## What the exercise asks
Each line below should be written out again without any change.

=-=-=

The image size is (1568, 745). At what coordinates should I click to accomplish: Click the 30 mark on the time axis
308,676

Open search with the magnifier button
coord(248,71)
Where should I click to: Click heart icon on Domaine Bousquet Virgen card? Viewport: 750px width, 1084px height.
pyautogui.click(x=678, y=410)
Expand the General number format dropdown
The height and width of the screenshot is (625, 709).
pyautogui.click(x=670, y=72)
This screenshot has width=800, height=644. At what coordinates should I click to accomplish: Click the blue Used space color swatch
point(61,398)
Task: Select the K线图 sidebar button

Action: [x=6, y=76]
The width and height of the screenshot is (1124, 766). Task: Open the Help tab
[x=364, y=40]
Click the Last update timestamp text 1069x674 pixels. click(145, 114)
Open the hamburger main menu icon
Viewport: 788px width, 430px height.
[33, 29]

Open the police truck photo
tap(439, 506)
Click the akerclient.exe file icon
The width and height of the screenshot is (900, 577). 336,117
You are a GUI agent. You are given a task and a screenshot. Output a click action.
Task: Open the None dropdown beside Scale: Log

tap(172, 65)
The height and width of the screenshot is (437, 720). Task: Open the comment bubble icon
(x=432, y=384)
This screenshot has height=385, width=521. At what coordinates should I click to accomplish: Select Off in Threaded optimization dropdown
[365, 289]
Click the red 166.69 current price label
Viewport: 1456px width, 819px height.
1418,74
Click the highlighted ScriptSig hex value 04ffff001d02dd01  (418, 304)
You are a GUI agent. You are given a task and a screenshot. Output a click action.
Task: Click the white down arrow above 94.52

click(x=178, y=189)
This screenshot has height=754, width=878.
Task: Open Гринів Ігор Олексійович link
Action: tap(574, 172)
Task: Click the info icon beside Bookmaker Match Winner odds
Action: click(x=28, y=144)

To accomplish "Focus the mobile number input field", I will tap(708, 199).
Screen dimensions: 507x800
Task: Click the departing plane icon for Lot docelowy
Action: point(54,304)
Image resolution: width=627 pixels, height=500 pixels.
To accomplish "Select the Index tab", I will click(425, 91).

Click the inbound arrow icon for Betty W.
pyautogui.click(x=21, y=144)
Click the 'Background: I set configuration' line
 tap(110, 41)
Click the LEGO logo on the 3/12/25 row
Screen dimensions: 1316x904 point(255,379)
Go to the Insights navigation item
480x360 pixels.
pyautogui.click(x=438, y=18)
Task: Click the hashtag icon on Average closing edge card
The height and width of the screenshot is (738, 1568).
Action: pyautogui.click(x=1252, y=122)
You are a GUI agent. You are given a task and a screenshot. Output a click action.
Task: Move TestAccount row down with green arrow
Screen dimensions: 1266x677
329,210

=-=-=

## Answer box
The image size is (1568, 745). At what coordinates should I click to accomplish: Click the 30 mark on the time axis
308,676

Open search with the magnifier button
coord(248,71)
Where should I click to: Click heart icon on Domaine Bousquet Virgen card? Viewport: 750px width, 1084px height.
pyautogui.click(x=678, y=410)
Expand the General number format dropdown
The height and width of the screenshot is (625, 709).
pyautogui.click(x=670, y=72)
This screenshot has width=800, height=644. At what coordinates should I click to accomplish: Click the blue Used space color swatch
point(61,398)
Task: Select the K线图 sidebar button

Action: [x=6, y=76]
The width and height of the screenshot is (1124, 766). Task: Open the Help tab
[x=364, y=40]
Click the Last update timestamp text 1069x674 pixels. click(145, 114)
Open the hamburger main menu icon
Viewport: 788px width, 430px height.
[33, 29]

Open the police truck photo
tap(439, 506)
Click the akerclient.exe file icon
The width and height of the screenshot is (900, 577). 336,117
You are a GUI agent. You are given a task and a screenshot. Output a click action.
Task: Open the None dropdown beside Scale: Log

tap(172, 65)
The height and width of the screenshot is (437, 720). Task: Open the comment bubble icon
(x=432, y=384)
This screenshot has height=385, width=521. At what coordinates should I click to accomplish: Select Off in Threaded optimization dropdown
[365, 289]
Click the red 166.69 current price label
Viewport: 1456px width, 819px height.
1418,74
Click the highlighted ScriptSig hex value 04ffff001d02dd01  (418, 304)
You are a GUI agent. You are given a task and a screenshot. Output a click action.
Task: Click the white down arrow above 94.52

click(x=178, y=189)
This screenshot has height=754, width=878.
Task: Open Гринів Ігор Олексійович link
Action: tap(574, 172)
Task: Click the info icon beside Bookmaker Match Winner odds
Action: click(x=28, y=144)

To accomplish "Focus the mobile number input field", I will tap(708, 199).
Screen dimensions: 507x800
Task: Click the departing plane icon for Lot docelowy
Action: point(54,304)
Image resolution: width=627 pixels, height=500 pixels.
To accomplish "Select the Index tab", I will click(425, 91).

Click the inbound arrow icon for Betty W.
pyautogui.click(x=21, y=144)
Click the 'Background: I set configuration' line
 tap(110, 41)
Click the LEGO logo on the 3/12/25 row
Screen dimensions: 1316x904 point(255,379)
Go to the Insights navigation item
480x360 pixels.
pyautogui.click(x=438, y=18)
Task: Click the hashtag icon on Average closing edge card
The height and width of the screenshot is (738, 1568).
Action: pyautogui.click(x=1252, y=122)
You are a GUI agent. You are given a task and a screenshot. Output a click action.
Task: Move TestAccount row down with green arrow
Screen dimensions: 1266x677
329,210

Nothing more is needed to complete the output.